▶ The exercise
Rewrite the listing with every "GUI agent" changed to "UI assistant", leaving everything else as it is.

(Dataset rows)
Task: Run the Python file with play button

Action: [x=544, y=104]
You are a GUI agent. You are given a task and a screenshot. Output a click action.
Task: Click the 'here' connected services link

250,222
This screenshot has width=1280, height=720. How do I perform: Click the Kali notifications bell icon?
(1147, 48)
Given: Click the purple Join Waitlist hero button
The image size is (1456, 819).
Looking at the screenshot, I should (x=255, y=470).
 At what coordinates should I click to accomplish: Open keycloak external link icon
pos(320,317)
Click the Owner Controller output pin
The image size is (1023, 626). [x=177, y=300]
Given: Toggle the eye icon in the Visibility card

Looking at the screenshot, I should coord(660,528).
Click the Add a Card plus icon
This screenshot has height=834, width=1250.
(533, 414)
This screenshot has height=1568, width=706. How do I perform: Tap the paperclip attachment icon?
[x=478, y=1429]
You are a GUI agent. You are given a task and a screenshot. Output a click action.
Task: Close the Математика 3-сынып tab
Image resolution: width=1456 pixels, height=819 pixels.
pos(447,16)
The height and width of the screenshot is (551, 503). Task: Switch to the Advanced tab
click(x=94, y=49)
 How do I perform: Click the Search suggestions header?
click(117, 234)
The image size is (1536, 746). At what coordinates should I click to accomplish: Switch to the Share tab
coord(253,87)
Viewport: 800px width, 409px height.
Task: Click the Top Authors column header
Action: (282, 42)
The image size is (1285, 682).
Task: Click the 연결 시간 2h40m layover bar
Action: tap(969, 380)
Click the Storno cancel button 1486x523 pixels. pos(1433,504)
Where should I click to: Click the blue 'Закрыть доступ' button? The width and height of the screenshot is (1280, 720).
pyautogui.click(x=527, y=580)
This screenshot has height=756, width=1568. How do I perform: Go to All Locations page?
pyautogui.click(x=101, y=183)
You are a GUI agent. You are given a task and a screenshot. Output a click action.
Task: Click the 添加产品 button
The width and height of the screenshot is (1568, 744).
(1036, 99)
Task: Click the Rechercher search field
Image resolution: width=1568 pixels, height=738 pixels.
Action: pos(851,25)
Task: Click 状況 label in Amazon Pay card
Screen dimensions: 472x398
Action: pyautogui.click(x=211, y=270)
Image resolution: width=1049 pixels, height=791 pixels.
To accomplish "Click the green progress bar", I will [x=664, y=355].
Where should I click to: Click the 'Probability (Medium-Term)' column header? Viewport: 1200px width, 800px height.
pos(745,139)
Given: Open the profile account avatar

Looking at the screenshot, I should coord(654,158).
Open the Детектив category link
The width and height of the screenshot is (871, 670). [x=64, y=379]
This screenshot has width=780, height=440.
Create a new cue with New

▶ Complete output
Task: Run the Python file with play button

Action: [x=544, y=104]
You are a UI assistant. You are given a task and a screenshot. Output a click action.
Task: Click the 'here' connected services link

250,222
This screenshot has width=1280, height=720. How do I perform: Click the Kali notifications bell icon?
(1147, 48)
Given: Click the purple Join Waitlist hero button
The image size is (1456, 819).
Looking at the screenshot, I should (x=255, y=470).
 At what coordinates should I click to accomplish: Open keycloak external link icon
pos(320,317)
Click the Owner Controller output pin
The image size is (1023, 626). [x=177, y=300]
Given: Toggle the eye icon in the Visibility card

Looking at the screenshot, I should coord(660,528).
Click the Add a Card plus icon
This screenshot has height=834, width=1250.
(533, 414)
This screenshot has height=1568, width=706. How do I perform: Tap the paperclip attachment icon?
[x=478, y=1429]
You are a UI assistant. You are given a task and a screenshot. Output a click action.
Task: Close the Математика 3-сынып tab
Image resolution: width=1456 pixels, height=819 pixels.
pos(447,16)
The height and width of the screenshot is (551, 503). Task: Switch to the Advanced tab
click(x=94, y=49)
 How do I perform: Click the Search suggestions header?
click(117, 234)
The image size is (1536, 746). At what coordinates should I click to accomplish: Switch to the Share tab
coord(253,87)
Viewport: 800px width, 409px height.
Task: Click the Top Authors column header
Action: (282, 42)
The image size is (1285, 682).
Task: Click the 연결 시간 2h40m layover bar
Action: tap(969, 380)
Click the Storno cancel button 1486x523 pixels. pos(1433,504)
Where should I click to: Click the blue 'Закрыть доступ' button? The width and height of the screenshot is (1280, 720).
pyautogui.click(x=527, y=580)
This screenshot has height=756, width=1568. How do I perform: Go to All Locations page?
pyautogui.click(x=101, y=183)
You are a UI assistant. You are given a task and a screenshot. Output a click action.
Task: Click the 添加产品 button
The width and height of the screenshot is (1568, 744).
(1036, 99)
Task: Click the Rechercher search field
Image resolution: width=1568 pixels, height=738 pixels.
Action: pos(851,25)
Task: Click 状況 label in Amazon Pay card
Screen dimensions: 472x398
Action: pyautogui.click(x=211, y=270)
Image resolution: width=1049 pixels, height=791 pixels.
To accomplish "Click the green progress bar", I will [x=664, y=355].
Where should I click to: Click the 'Probability (Medium-Term)' column header? Viewport: 1200px width, 800px height.
pos(745,139)
Given: Open the profile account avatar

Looking at the screenshot, I should coord(654,158).
Open the Детектив category link
The width and height of the screenshot is (871, 670). [x=64, y=379]
This screenshot has width=780, height=440.
Create a new cue with New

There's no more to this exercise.